The rebound in US equity markets has soothed investor nerves, with the benchmark S&P 500 stock index now about 1 per cent below where it started the year. Equities had tumbled as much as 11 per cent at their nadir as crude prices slid, fanning fears that the US was on the verge of a recession.
The market rally has for the time alleviated a key hurdle for policymakers as they ready their message for Wednesday: companies have regained access to capital markets and financial conditions have eased.
A stabilisation in the price of oil and other commodities is expected to diminish a drag on inflation, a factor policymakers at the Fed have considered transitory. Less than half of the economists surveyed said that prices would run above the Fed’s 2 per cent target at some point over the next year.
Several more said inflation in the US would move above that level later in 2017.
However, the pace of tightening will be even more gradual than policymakers indicated in December, when they last released economic growth and interest rate projections. More than four-fifths of economists polled by the Financial Times said the Fed would lift rates two times or fewer this year. One believed the Fed would be forced to cut rates by December.
Policymakers have struck an increasingly cautious tone amid the market turbulence and lacklustre economic reports in the first two months of 2016. Bill Dudley, president of the New York Federal Reserve, warned earlier this month that the risks to his outlook had started to “tilt slightly to the downside”.
Lael Brainard, a member of the Fed’s board of governors, has been even more explicit. Last week, Ms Brainard told a conference that policymakers should be patient.
“Given weak and decelerating foreign demand, it is critical to carefully protect and preserve the progress we have made here at home through prudent adjustments to the policy path,” she said. “Tighter financial conditions and softer inflation expectations may pose risks to the downside for inflation and domestic activity.”
Economists expected the Fed to lower its projections for how fast it will raise rates over the next several years, although the survey found that the cohort continued to place greater faith in the central bank’s previous guidance than the market. Fed funds futures imply that the Fed will increase rates only once in 2016.

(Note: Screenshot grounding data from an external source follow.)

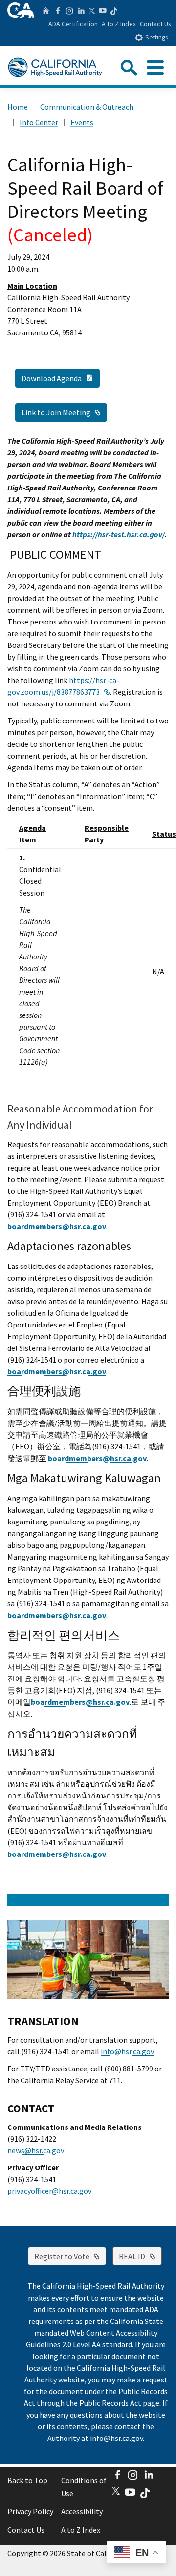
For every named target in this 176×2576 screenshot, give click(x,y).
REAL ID (140, 2256)
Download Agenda (61, 377)
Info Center (39, 122)
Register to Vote (70, 2256)
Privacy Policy (30, 2511)
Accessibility (82, 2511)
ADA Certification (73, 24)
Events (81, 122)
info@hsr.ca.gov (127, 2051)
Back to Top (27, 2480)
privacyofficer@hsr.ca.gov (49, 2191)
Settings (156, 37)
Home (17, 107)
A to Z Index (119, 24)
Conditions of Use (84, 2487)
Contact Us (155, 24)
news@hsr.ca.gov (35, 2150)
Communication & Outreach (86, 107)
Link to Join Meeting (64, 412)
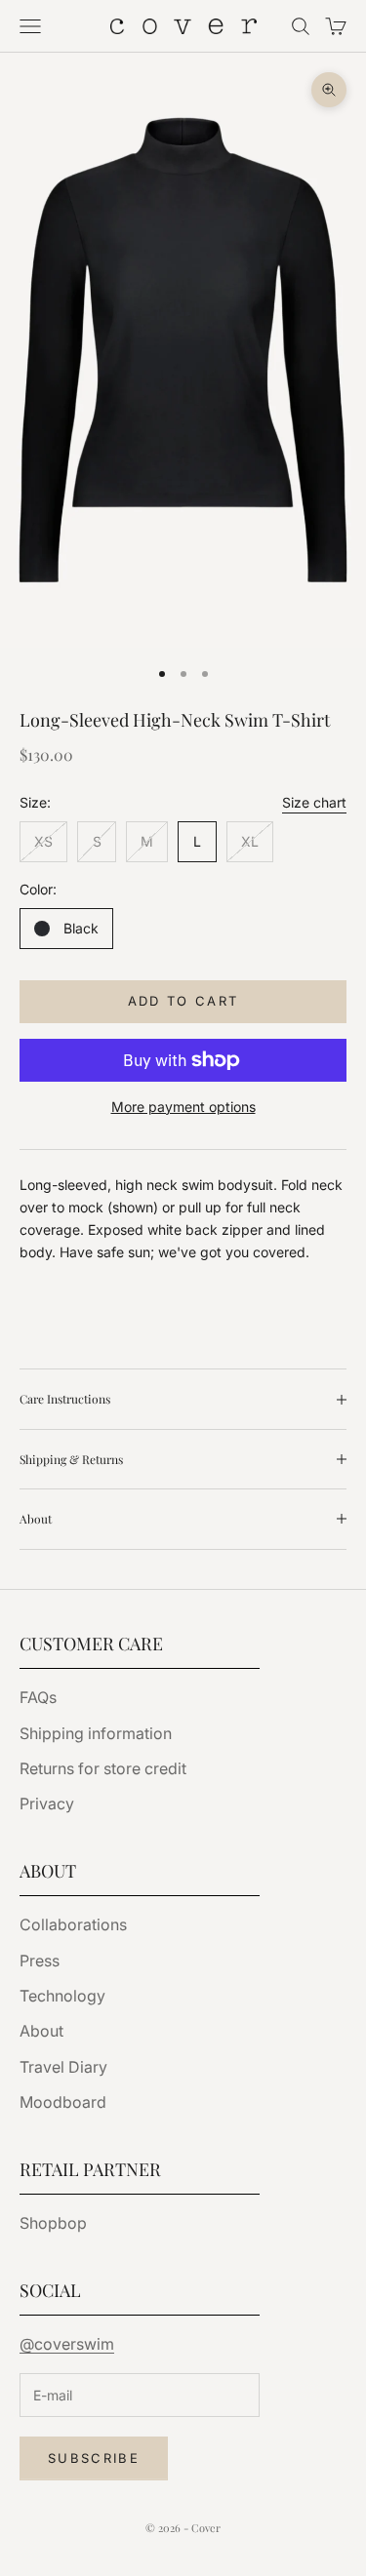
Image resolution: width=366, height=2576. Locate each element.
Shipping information (96, 1733)
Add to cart (183, 1001)
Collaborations (73, 1924)
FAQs (38, 1697)
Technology (62, 1995)
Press (40, 1960)
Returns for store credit (103, 1768)
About (41, 2031)
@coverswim (67, 2344)
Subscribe (94, 2458)
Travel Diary (63, 2067)
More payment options (183, 1106)
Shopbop (53, 2223)
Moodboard (63, 2102)
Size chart (314, 802)
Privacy (47, 1803)
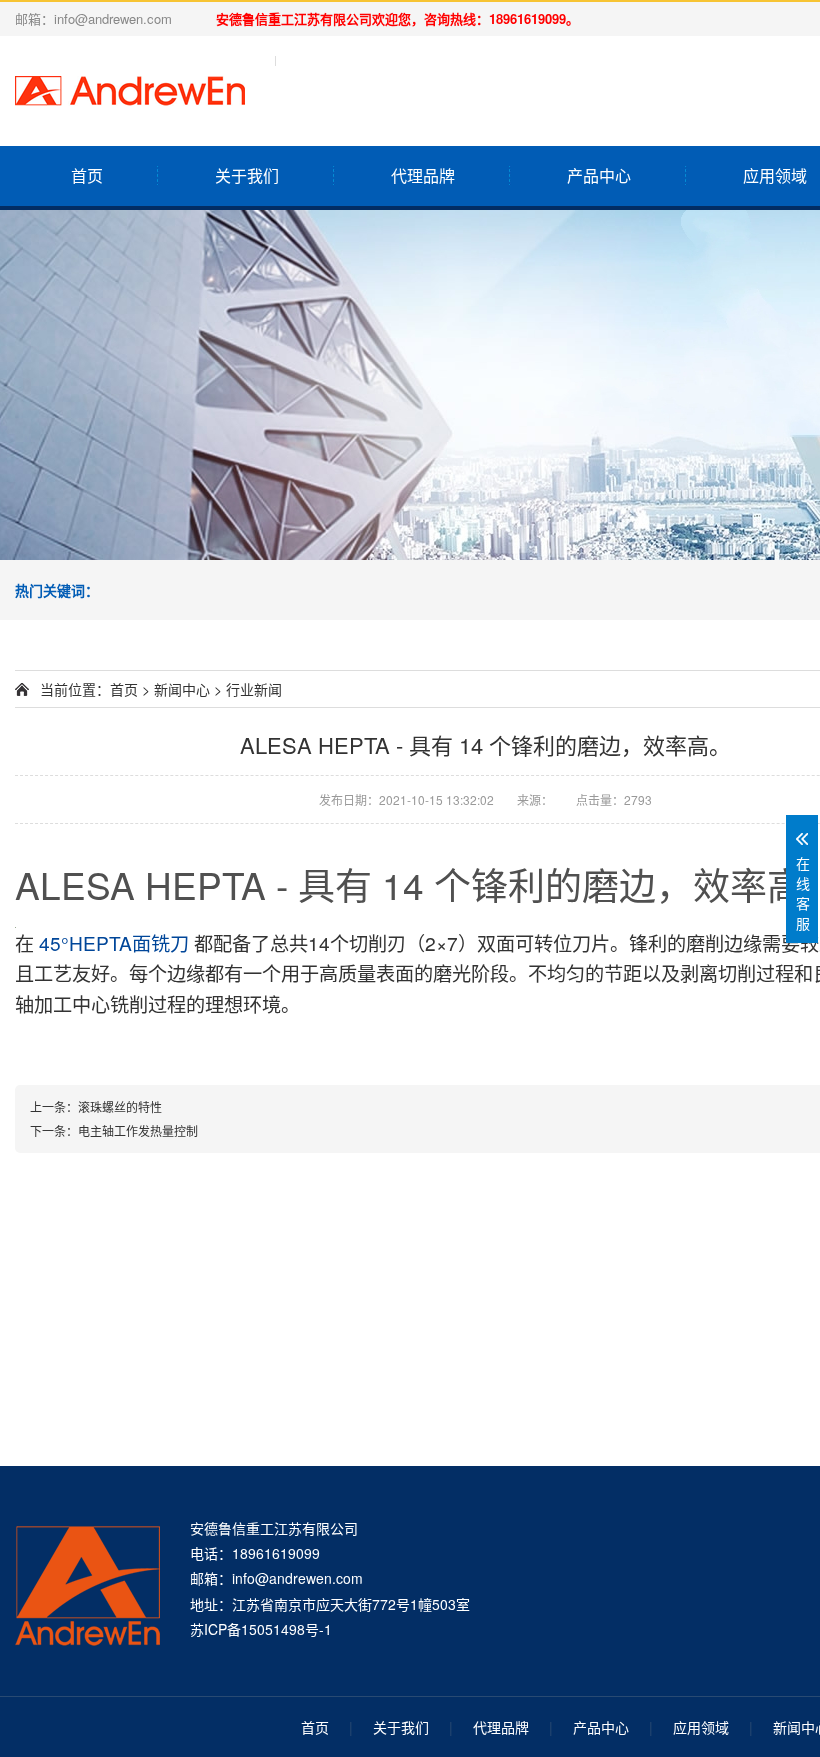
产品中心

Market measures of inflation remain muted while incoming data have painted a picture that is at times contradictory.
The Fed’s preferred measure of inflation, the core personal consumption expenditures index, ticked up to 1.7 per cent in January. Separate data showed wages slipped in February, a closely scrutinised figure that underlies inflation.
Easing monetary policy in Europe and Asia may also slow the Fed, although ECB president Mario Draghi’s comment that he does “not anticipate” lowering interest rates deeper into negative territory provided a brief fillip for the euro.
That divergence, which fuelled fund flows until recently, has buoyed the US dollar and made exports from the country more expensive, in effect damping economic growth.
“It should mean less pressure to tighten,” Thomas Julien, an economist with Natixis, said. “It’s putting more pressure on the dollar and doing part of the Fed’s job.”